TL;DR
This paper introduces the Characteristic Curvature, relates it to classical curvatures, and studies the existence, uniqueness, and regularity of viscosity solutions for associated Dirichlet problems, revealing limitations of comparison principles.
Contribution
It defines the new Characteristic Curvature, establishes fundamental properties, and analyzes the solvability and regularity of related PDEs, highlighting novel theoretical insights.
Findings
Existence and uniqueness of viscosity solutions under certain conditions
Lipschitz regularity of solutions with suitable hypotheses
Non-existence of solutions on balls for positive constant curvature
Abstract
We introduce the Characteristic Curvature as the curvature of the trajectories of the hamiltonian vector field with respect to the normal direction to the isoenergetic surfaces and by using the Second Fundamental Form we relate it to the Classical and Levi Mean Curvature.
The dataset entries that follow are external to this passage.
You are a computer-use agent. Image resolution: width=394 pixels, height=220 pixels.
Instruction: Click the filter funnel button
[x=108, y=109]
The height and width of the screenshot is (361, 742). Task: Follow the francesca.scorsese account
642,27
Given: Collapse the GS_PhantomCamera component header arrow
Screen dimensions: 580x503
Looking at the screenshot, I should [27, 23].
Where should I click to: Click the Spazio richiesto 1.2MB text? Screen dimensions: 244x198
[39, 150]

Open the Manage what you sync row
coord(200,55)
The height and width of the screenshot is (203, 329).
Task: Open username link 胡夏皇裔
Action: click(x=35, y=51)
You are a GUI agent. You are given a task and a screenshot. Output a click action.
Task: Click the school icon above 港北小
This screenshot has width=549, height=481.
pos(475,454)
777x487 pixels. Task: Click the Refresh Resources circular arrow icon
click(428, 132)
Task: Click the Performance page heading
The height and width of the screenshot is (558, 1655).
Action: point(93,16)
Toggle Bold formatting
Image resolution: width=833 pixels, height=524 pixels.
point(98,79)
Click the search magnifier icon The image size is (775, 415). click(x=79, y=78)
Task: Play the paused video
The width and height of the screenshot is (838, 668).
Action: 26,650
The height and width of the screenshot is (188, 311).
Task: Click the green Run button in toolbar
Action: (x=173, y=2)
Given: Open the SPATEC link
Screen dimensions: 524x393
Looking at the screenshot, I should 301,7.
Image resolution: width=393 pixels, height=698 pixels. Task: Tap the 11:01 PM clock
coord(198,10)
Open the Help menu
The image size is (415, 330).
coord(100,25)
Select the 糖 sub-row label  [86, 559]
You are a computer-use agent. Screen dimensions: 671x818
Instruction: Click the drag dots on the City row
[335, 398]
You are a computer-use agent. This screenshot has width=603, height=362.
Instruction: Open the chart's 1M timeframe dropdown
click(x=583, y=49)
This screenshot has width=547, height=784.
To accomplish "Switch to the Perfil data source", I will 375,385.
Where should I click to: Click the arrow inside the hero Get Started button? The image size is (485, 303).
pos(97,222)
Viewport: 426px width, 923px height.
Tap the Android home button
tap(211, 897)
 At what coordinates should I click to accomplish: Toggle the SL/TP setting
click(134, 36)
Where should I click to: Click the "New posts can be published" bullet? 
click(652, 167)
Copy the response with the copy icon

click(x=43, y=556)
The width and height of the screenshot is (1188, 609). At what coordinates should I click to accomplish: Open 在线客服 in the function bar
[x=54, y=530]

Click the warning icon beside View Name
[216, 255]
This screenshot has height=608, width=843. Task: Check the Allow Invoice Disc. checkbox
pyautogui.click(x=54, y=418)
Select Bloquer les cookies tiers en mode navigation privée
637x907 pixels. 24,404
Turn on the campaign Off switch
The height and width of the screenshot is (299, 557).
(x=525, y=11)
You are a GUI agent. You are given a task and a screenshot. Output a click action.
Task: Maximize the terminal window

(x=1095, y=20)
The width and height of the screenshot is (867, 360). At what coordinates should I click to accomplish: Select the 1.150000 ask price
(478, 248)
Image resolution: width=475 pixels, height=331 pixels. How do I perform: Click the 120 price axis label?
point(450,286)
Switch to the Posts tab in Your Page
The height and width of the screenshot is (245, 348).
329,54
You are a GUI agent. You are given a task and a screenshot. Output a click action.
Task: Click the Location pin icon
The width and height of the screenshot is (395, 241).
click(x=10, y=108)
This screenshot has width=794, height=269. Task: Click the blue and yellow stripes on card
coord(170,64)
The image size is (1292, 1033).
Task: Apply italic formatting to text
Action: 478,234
Then we prove existence and uniqueness of viscosity solutions for the related Dirichlet problem and we show the Lipschitz regularity of the solutions under suitable hypotheses. Moreover we prove a non existence result on the balls when the prescribed curvature is a positive constant. At the end we show that neither Strong Comparison Principle nor Hopf Lemma do hold for the Characteristic Curvature Operator.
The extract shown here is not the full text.